Well good afternoon. I’m glad to be here to have the opportunity to explain how the Department of Home Affairs has been keeping the Island safe during the pandemic.
I am grateful to the dedicated men and women of my Department and proud of what they have achieved and how they have worked together.
In my daily briefings, I have seen and heard first hand of the extraordinary work that people across my Department have done, going above and beyond what would normally be expected of them.
In the Fire and Rescue service, the Police and the Prison and Probation service. In the Communications Division, answering the phone for the 999 service keeping Government communications running.
Each person in the Department has made an individual contribution to the fight against coronavirus.
And the Civil Defence has stood ready to support the emergency services. These volunteers train weekly to be ready to step in, in the event of an emergency. They have helped distribute food parcels and have driven ambulances to support our paramedics.

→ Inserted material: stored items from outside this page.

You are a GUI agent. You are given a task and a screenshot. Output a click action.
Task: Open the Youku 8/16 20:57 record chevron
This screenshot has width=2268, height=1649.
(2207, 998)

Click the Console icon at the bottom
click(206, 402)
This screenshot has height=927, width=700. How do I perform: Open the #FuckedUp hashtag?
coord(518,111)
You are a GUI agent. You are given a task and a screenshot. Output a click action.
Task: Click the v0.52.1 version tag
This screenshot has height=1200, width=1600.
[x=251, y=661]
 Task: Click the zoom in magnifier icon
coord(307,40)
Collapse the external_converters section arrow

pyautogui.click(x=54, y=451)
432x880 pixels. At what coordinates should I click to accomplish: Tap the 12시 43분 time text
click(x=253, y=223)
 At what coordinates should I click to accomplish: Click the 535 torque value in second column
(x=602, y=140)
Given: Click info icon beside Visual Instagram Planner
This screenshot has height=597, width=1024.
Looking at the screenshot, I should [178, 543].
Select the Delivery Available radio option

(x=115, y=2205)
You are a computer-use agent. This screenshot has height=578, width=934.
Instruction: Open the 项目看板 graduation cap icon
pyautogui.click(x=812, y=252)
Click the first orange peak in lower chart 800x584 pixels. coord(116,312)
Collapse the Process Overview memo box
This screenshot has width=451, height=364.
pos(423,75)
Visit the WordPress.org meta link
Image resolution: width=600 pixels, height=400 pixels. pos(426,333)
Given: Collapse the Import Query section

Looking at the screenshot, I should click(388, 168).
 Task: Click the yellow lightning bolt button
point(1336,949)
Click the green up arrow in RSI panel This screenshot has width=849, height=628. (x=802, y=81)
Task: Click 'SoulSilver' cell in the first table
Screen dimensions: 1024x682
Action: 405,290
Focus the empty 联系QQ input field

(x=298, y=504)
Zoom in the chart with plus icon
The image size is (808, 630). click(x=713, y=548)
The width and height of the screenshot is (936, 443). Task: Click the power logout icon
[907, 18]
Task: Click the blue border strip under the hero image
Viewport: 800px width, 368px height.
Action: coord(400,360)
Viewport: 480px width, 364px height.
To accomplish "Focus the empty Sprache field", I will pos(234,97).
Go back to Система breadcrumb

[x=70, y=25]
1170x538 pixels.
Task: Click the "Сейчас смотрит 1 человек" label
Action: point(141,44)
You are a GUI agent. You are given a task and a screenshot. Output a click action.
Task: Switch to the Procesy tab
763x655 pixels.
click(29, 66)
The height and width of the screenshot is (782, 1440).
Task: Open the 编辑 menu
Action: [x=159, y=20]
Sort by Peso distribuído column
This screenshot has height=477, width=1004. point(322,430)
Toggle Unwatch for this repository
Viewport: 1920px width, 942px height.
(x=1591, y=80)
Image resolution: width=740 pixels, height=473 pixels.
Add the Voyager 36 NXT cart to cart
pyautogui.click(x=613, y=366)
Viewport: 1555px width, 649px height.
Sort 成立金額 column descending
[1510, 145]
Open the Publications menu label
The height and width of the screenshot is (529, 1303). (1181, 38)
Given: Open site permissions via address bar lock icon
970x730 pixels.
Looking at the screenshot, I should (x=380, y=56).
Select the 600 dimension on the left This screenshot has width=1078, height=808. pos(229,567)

We have worked with other agencies to protect the most vulnerable, supporting the establishment of a shelter for homeless people, keeping them safe during lockdown. Police officers have put a number of initiatives in place to support people who are subject to Domestic Abuse.
And we have restarted our legislative programme. The Department has three large bills to help reshape our justice system. Domestic Abuse, Sexual Offences and Obscene publications and Justice Reform.
These Bills are crucial to modernising our criminal justice system and it is important that they be allowed to continue.
We are also drafting emergency licensing regulations to support the licensed trade through these unusual times.
So the Department has achieved a lot since the start of this pandemic.
But, it’s important for me to thank you, the Public. You have made the job of the Department easier.
You have been the ones who stuck to the rules. You made personal sacrifices and complied with the law.
The Chief Constable has always said that the Police in our Island operate by consent.
And that has been even more true during this pandemic.
You have supported the Constabulary as they carried out their often difficult work. Policing a lockdown has not been easy, but you made it possible.
And your support has paid off as is clear to see with today’s results – a further day with no new cases.
As we enter a new stage in our response to the coronavirus threat, so the challenges we face will change.
The Chief Minister has said we are backing out of your lives, leaving you to make the choices on how best to stay safe.
This means you’re free to do more things, and with more people. But that also means more responsibility. Responsibility not just for you and your family, but also towards others.
You still cannot leave the house if you have the symptoms of coronavirus or you have been told to self-isolate. You should still keep your distance from others who are not part of your household and continue to wash your hands often.
You can gather in groups of ten, but you need to maintain your social distance.
And if you’re thinking about going out to a glen or on the open moorlands, please remember that we have had an exceptionally dry April and May. The ground is very dry and we have already had a number of incidents.
I would like to hand over to the Chief Fire Officer to explain about the work the Fire and Rescue service have been doing.